The term ‘tobacco harm reduction’ does not have a single meaning that is accepted by all. To the majority of public health policy makers, it means urging people not to start using tobacco products or to quit if they do. The US Institute of Medicine (IOM) defines it as “minimizing harms and decreasing total morbidity and mortality without completely eliminating tobacco and nicotine use”. The IOM concept is gaining acceptance among a section of the public health community who believe it an important addition to current smoking prevention and cessation efforts.
Our approach is to pursue the research, development and test marketing of innovative tobacco products that will have consumer acceptability and will be recognised by scientific and public health communities and regulators as posing reduced risks to health.
Our 2009 goals
We will strive to bring commercially viable, consumer acceptable reduced-risk products to market.
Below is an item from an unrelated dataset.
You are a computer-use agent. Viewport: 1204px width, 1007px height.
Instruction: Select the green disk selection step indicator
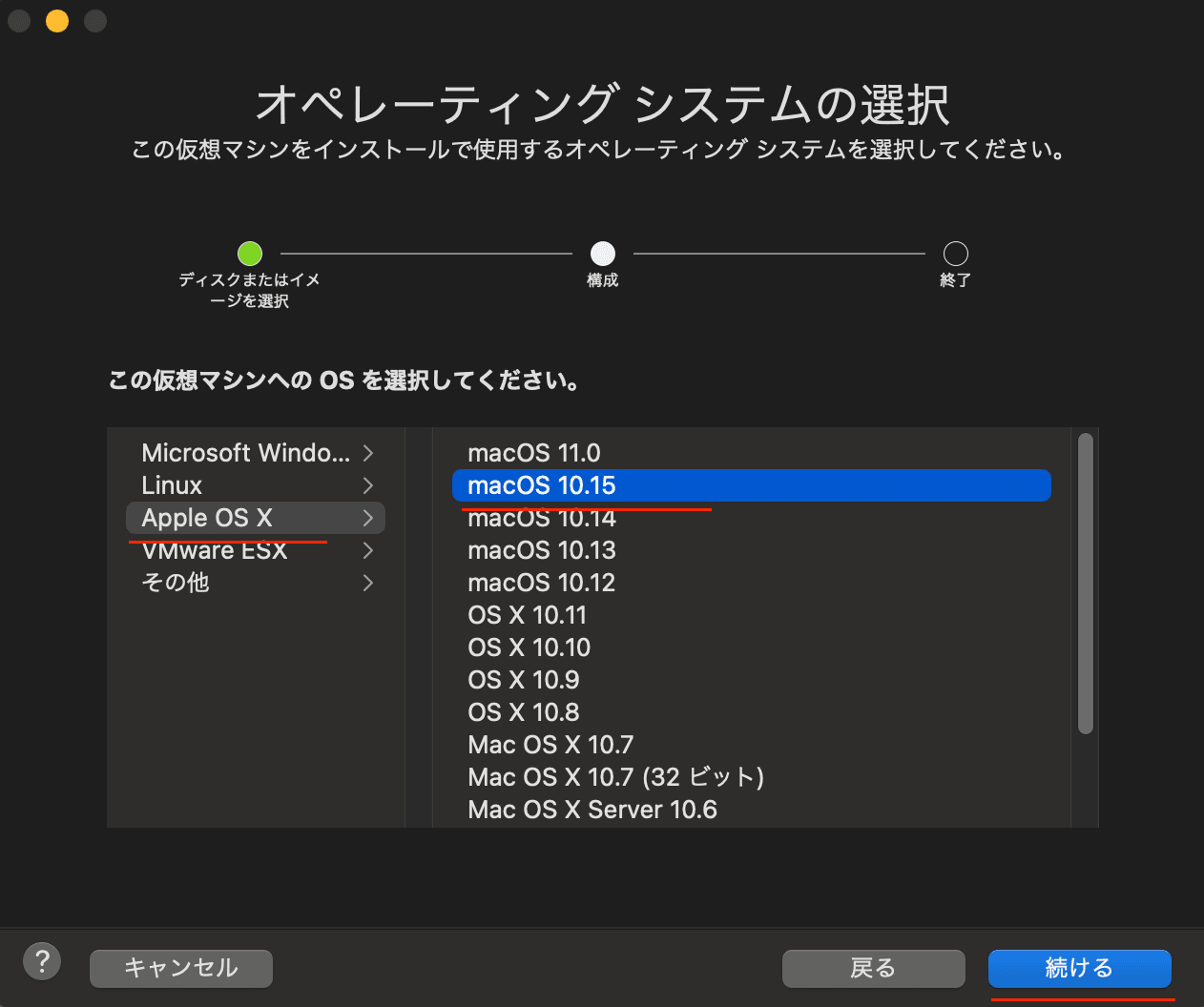(x=249, y=253)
We will continue to develop and validate scientifically meaningful measurements for exposure to tobacco smoke toxicants and to investigate how we might measure potential harm;
We will conduct our first clinical study by end 2009 of a combustible prototype product that in smoking machine tests produces lower levels of certain smoke toxicants compared to conventional cigarettes;
We will continue to work with our External Scientific Panel to help inform our scientific research programme;
We will continue to present our scientific research at international conferences and publish it in peer-reviewed journals;
We will continue with two snus test markets where snus was not an existing category and aim to expand to a further test market during 2010; and
We will continue to engage with regulators and scientific, medical and public health stakeholders on the potential contribution snus could make in reducing the overall public health impact of tobacco use.